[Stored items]
* * * * *

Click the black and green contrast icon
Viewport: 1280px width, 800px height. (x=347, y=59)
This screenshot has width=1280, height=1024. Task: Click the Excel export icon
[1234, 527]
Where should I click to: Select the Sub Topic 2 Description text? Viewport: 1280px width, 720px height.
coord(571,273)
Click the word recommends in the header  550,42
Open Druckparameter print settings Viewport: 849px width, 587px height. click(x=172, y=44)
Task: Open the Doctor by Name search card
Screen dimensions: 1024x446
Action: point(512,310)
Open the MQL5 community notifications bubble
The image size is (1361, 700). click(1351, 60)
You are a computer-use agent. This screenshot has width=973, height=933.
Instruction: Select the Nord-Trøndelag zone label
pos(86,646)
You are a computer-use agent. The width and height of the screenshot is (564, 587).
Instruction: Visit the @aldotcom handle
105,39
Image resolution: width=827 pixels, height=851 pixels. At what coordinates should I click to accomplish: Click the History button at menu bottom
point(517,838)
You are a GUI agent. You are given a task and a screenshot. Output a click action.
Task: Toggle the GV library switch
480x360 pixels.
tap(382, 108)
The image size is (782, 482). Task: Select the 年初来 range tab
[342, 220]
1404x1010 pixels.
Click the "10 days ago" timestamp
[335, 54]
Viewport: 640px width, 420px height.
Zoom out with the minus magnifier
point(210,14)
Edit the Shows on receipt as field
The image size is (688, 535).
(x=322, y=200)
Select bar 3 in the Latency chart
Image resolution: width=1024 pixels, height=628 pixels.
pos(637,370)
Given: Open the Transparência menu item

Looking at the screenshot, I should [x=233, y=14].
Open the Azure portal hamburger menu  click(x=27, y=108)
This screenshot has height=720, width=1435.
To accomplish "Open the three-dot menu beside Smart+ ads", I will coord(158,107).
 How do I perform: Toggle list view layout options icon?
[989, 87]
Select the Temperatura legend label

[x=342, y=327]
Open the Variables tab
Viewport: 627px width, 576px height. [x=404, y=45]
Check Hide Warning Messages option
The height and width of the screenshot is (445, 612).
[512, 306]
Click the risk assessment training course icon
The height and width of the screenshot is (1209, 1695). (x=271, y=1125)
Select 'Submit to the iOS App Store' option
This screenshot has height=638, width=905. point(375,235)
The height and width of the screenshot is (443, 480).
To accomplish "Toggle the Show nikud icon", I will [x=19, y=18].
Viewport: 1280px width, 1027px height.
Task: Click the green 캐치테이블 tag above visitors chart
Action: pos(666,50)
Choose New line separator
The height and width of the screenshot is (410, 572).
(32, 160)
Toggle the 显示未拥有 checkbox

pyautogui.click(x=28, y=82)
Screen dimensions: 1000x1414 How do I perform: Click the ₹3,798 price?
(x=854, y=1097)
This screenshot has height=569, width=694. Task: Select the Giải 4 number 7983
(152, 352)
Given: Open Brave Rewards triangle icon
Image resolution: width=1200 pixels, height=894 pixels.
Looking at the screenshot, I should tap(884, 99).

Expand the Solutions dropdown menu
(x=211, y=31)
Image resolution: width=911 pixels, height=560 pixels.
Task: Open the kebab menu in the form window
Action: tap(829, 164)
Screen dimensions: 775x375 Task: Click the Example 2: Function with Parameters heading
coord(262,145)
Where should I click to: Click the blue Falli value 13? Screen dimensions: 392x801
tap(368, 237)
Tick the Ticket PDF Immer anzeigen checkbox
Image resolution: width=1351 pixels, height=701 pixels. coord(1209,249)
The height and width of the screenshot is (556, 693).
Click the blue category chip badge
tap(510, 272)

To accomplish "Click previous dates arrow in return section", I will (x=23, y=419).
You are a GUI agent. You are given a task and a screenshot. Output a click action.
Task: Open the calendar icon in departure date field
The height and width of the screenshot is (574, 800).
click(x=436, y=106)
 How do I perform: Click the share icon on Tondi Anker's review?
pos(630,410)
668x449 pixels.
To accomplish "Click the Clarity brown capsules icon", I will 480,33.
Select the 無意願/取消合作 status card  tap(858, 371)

* * * * *

• WHAT YOU WILL DO:
Check each line above for "computer" and state how many match, answering with only the number.

• RESULT BELOW:
2